Matéria atualizada em 23/07/2021 às 18h10

Somos conservadores em relação ao que estimamos, família, amores, amigos, lugares, livros, memórias, filmes. Conservar e desfrutar são dois verbos caros aos que estimam alguma coisa. Atravessamos uma das fases mais turbulentas da história nacional. Além da pandemia de Covid-19, que já eliminou 550 mil brasileiros, temos um clima de instabilidade política como desde a redemocratização não se observava, com ameaças de obstrução das eleições, ameaças às urnas eletrônicas baseadas em fake news, ameaças de intervenção militar, de fechamento do STF e do Congresso. Para um país de democracia recente e marcado historicamente por ditaduras como o Brasil, o pensamento conservador costumava ser associado ao autoritarismo e à supressão das liberdades individuais. Em sua obra “As Ideias Conservadoras, Explicadas para Revolucionários e Reacionários”, João Pereira Coutinho analisa o pensamento conservador desde a sua fundação pelo irlandês Edmund Burque ( 1729-1797) e de outros pensadores conservadores. O que é o conservadorismo?

Edmund Burque afirmava que o conservador admitia a imperfeição humana, o pluralismo de valores, a tradição, a reforma e a sociedade comercial. O conservador seria humilde, prudente, encararia a realidade como ela é, não como gostaria que fosse. O conservador não seria fatalista nem pessimista, usaria a moderação, o ceticismo e a Força Moral. Repudiaria mudanças repentinas. Abominaria os males do radicalismo revolucionário e dos extremismos do reacionarismo. O conservador se orgulha de não ter sangue nas mãos. Rejeita totalmente soluções disruptivas como golpes e intervenções militares em uma democracia.

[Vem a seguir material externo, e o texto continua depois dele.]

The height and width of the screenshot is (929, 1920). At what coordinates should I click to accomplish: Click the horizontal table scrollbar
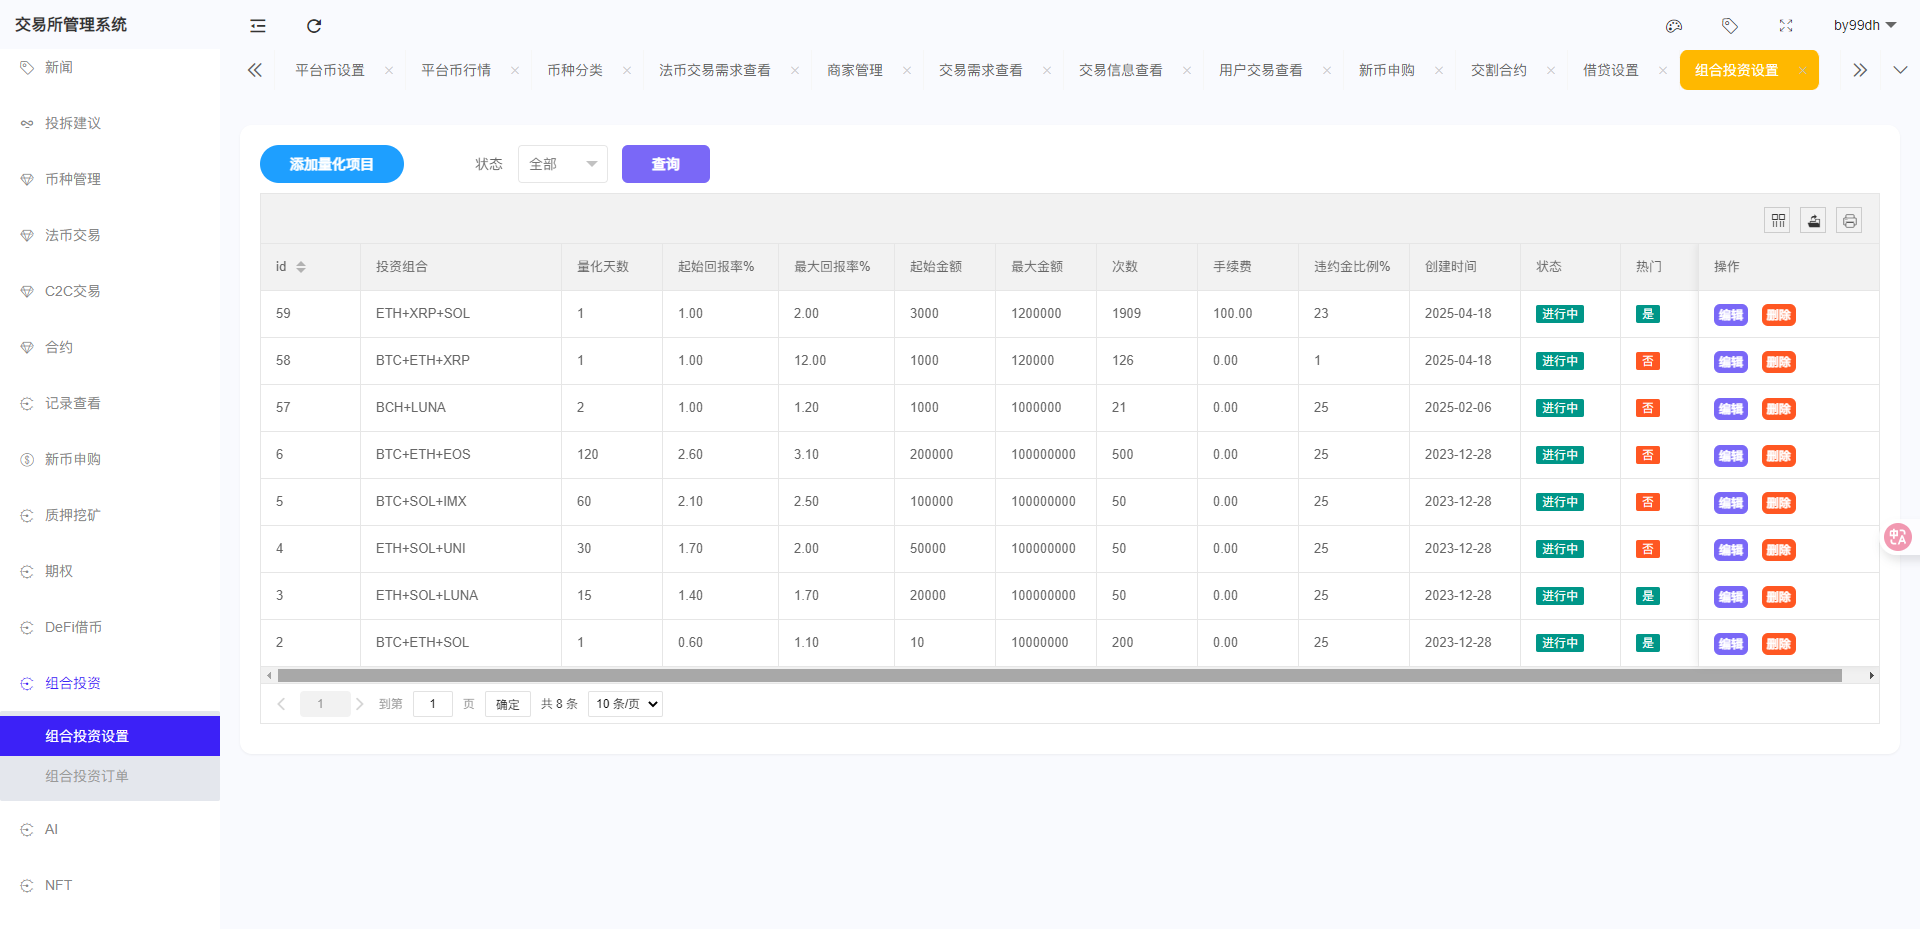tap(1060, 676)
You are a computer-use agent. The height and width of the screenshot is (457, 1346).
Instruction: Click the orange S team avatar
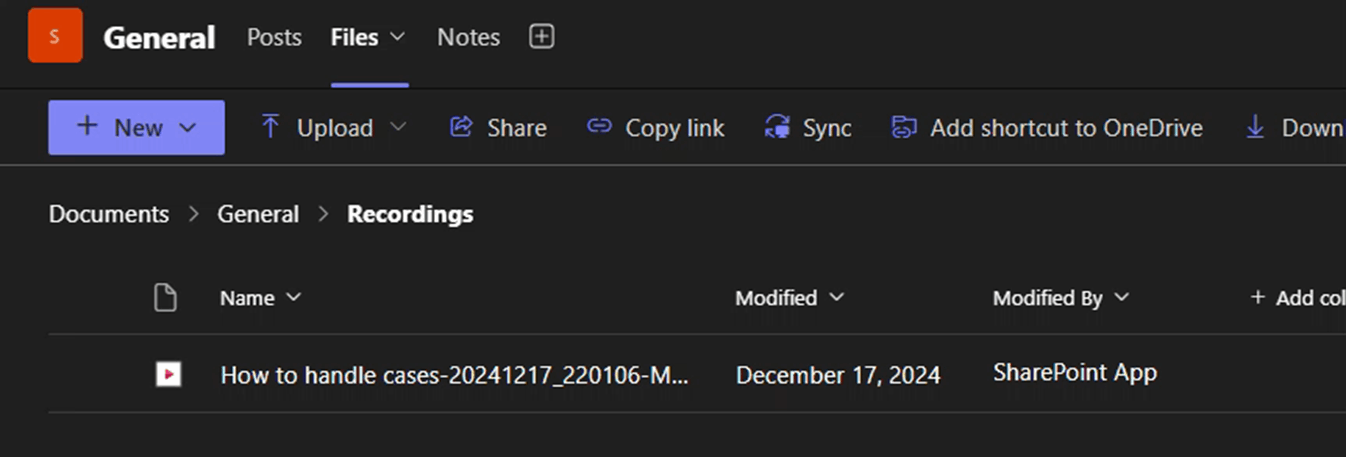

Regimes revolucionários como os da Revolução Francesa e da Soviética, ou reacionários como o Fascismo e o Nazismo, que prometiam um mundo perfeito, mas derivaram para a violência, para o extermínio dos adversários e para a tirania. Os reacionários (uma excrescência do conservadorismo) querem regressar a um paraíso perdido, que aos seus olhos nostálgicos, mesmo nunca tendo existido, seria perfeito. Revolucionários e reacionários usam a violência para alcançar seus objetivos. Os reacionários querem utilizar os militares para dar um golpe no Brasil? E depois? Os EUA, a Comunidade Europeia e nações desenvolvidas reconheceriam esse governo golpista? O golpe pretende impedir as investigações da CPI? Ou essa desordem serve aos reacionários para tumultuar e inviabilizar as eleições de 2022, ao modelo de Trump? O que está ruim sempre pode piorar. O conservador preserva as instituições, busca aprimorá-las, respeita e valoriza a imprensa livre, sempre um alvo preferencial de revolucionários e de reacionários. O conservador abomina essa dilapidação que se promove na democracia brasileira, ele venera a estabilidade e repudia retrocessos.